→ **DIRECTIONS**: Change "Identify the location of" to "Point out the position of" in the entries, from the start of the entries through the line containing "I want to click on August", and give those lines again with everything else unchanged.

━━━━━ STORED RECORDS ━━━━━

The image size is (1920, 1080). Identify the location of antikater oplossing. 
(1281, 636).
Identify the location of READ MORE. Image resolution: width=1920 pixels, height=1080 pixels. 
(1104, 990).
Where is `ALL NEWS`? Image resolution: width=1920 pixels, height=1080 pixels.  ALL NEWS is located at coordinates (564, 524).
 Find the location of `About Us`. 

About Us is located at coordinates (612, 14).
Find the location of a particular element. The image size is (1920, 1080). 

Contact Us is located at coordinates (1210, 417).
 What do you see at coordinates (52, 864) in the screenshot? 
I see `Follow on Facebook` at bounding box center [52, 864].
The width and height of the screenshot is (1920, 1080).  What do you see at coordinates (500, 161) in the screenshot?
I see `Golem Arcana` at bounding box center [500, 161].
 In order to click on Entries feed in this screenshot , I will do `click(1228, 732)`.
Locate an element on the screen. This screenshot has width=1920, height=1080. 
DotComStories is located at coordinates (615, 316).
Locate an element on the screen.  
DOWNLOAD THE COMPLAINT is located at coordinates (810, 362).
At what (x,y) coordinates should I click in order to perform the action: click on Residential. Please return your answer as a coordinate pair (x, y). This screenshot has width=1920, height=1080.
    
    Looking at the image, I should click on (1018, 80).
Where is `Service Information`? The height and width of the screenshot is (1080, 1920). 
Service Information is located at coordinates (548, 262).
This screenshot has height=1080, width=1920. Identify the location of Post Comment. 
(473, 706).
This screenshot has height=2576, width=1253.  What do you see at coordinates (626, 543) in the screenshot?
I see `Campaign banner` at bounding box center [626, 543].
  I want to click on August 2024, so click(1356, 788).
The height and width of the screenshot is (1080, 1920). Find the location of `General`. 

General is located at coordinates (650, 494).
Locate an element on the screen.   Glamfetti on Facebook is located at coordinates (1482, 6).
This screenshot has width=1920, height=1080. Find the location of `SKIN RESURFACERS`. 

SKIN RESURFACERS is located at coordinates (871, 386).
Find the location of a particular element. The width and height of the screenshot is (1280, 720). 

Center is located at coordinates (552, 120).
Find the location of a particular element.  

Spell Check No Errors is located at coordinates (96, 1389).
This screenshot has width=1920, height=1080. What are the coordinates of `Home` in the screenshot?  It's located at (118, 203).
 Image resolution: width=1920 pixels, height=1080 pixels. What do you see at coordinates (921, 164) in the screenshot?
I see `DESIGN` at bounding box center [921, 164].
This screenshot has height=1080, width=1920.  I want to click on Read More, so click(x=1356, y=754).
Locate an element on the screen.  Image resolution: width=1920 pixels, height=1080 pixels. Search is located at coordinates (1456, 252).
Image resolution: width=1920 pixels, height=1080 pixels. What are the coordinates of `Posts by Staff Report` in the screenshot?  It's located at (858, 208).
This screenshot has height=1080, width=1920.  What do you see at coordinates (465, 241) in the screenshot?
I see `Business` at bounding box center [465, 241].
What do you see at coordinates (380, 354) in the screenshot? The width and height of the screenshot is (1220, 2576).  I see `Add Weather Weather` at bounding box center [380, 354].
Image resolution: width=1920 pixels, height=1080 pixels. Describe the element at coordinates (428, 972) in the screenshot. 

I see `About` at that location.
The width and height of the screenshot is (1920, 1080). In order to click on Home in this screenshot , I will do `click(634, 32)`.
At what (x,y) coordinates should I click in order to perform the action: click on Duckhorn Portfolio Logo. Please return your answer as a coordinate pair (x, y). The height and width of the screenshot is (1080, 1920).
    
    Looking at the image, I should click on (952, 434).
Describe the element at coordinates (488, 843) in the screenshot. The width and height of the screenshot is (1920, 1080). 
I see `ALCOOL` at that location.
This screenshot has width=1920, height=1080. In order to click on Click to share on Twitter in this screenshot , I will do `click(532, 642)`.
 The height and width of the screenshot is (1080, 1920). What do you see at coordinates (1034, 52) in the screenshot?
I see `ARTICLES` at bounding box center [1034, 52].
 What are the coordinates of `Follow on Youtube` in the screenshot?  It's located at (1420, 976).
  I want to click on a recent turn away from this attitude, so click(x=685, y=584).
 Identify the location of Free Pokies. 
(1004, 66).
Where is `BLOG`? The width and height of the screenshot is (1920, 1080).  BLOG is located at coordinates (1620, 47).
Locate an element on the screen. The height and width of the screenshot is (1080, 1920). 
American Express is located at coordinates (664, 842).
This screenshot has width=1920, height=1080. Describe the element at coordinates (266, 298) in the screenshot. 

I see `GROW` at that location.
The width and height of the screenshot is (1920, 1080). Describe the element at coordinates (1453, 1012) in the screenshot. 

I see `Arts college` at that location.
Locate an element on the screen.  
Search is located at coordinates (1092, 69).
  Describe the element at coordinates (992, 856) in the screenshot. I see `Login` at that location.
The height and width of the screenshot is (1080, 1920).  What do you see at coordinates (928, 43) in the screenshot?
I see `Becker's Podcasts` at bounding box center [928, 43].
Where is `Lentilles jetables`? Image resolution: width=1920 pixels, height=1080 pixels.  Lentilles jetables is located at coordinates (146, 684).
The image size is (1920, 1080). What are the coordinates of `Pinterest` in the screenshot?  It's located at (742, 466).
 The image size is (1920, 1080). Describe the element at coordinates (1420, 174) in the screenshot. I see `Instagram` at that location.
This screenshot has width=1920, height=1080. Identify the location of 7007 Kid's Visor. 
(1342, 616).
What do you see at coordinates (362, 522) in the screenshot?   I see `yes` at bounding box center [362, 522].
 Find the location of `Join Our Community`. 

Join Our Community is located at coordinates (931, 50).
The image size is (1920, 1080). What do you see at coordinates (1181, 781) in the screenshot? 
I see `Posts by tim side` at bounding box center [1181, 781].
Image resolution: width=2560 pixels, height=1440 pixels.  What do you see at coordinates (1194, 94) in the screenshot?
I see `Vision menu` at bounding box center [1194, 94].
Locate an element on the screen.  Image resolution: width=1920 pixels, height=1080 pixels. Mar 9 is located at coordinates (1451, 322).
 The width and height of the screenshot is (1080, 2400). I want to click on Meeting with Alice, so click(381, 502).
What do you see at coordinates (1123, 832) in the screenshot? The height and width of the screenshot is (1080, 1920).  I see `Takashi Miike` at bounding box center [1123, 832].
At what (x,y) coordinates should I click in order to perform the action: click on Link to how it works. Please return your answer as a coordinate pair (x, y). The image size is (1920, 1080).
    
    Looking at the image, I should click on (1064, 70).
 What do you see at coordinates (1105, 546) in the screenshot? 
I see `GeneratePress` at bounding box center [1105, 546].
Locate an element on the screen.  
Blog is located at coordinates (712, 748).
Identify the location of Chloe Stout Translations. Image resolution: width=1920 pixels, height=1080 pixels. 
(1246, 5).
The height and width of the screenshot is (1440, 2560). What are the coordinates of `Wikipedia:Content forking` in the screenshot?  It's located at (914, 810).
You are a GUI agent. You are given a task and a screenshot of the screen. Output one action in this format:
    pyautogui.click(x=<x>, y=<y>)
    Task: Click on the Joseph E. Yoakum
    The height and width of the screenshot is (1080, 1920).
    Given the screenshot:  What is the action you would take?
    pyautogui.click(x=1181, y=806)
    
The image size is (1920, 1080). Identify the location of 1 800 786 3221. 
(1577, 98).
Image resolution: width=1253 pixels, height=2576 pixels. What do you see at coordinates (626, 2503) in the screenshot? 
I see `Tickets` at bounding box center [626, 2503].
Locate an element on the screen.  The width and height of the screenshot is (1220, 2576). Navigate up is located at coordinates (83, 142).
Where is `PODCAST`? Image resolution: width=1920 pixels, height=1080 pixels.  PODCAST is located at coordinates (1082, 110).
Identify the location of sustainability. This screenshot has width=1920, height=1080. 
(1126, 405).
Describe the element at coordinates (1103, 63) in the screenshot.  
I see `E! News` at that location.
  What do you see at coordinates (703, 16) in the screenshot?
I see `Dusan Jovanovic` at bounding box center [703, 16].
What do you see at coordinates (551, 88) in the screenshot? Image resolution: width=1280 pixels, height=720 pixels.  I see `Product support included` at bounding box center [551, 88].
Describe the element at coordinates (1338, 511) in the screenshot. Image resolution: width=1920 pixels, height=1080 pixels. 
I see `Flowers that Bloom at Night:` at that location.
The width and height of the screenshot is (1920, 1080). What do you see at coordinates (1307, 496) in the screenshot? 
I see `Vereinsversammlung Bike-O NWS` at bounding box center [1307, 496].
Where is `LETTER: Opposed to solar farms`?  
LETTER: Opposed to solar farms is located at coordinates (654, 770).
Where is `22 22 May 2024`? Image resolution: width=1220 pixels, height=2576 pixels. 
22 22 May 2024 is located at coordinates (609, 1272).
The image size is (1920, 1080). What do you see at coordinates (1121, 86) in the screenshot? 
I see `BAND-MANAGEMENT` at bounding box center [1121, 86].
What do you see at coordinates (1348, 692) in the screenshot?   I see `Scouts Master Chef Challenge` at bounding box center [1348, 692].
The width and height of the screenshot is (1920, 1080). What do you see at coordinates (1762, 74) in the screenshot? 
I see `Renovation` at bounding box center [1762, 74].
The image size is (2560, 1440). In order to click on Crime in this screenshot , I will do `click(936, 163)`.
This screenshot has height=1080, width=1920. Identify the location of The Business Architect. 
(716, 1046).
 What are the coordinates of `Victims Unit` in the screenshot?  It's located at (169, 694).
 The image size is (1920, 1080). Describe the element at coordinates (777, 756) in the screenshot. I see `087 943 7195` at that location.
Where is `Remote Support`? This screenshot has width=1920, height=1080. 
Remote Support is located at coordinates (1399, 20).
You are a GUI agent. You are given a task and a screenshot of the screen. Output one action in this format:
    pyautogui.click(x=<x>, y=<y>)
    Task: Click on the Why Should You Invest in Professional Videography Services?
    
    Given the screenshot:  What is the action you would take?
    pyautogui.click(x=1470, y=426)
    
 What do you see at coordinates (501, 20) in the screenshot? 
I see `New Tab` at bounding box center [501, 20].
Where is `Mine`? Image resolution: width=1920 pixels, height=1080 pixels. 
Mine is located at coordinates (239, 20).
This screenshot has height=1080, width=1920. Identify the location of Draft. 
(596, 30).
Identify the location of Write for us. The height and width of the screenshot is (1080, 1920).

━━━━━

→ **RESULT OF THE TASK**:
The image size is (1920, 1080). Point out the position of antikater oplossing. 
(1281, 636).
Point out the position of READ MORE. Image resolution: width=1920 pixels, height=1080 pixels. 
(1104, 990).
Where is `ALL NEWS`? Image resolution: width=1920 pixels, height=1080 pixels.  ALL NEWS is located at coordinates (564, 524).
 Find the location of `About Us`. 

About Us is located at coordinates (612, 14).
Find the location of a particular element. The image size is (1920, 1080). 

Contact Us is located at coordinates (1210, 417).
 What do you see at coordinates (52, 864) in the screenshot? 
I see `Follow on Facebook` at bounding box center [52, 864].
The width and height of the screenshot is (1920, 1080).  What do you see at coordinates (500, 161) in the screenshot?
I see `Golem Arcana` at bounding box center [500, 161].
 In order to click on Entries feed in this screenshot , I will do `click(1228, 732)`.
Locate an element on the screen. This screenshot has width=1920, height=1080. 
DotComStories is located at coordinates (615, 316).
Locate an element on the screen.  
DOWNLOAD THE COMPLAINT is located at coordinates (810, 362).
At what (x,y) coordinates should I click in order to perform the action: click on Residential. Please return your answer as a coordinate pair (x, y). This screenshot has width=1920, height=1080.
    
    Looking at the image, I should click on (1018, 80).
Where is `Service Information`? The height and width of the screenshot is (1080, 1920). 
Service Information is located at coordinates (548, 262).
This screenshot has height=1080, width=1920. Point out the position of Post Comment. 
(473, 706).
This screenshot has height=2576, width=1253.  What do you see at coordinates (626, 543) in the screenshot?
I see `Campaign banner` at bounding box center [626, 543].
  I want to click on August 2024, so click(1356, 788).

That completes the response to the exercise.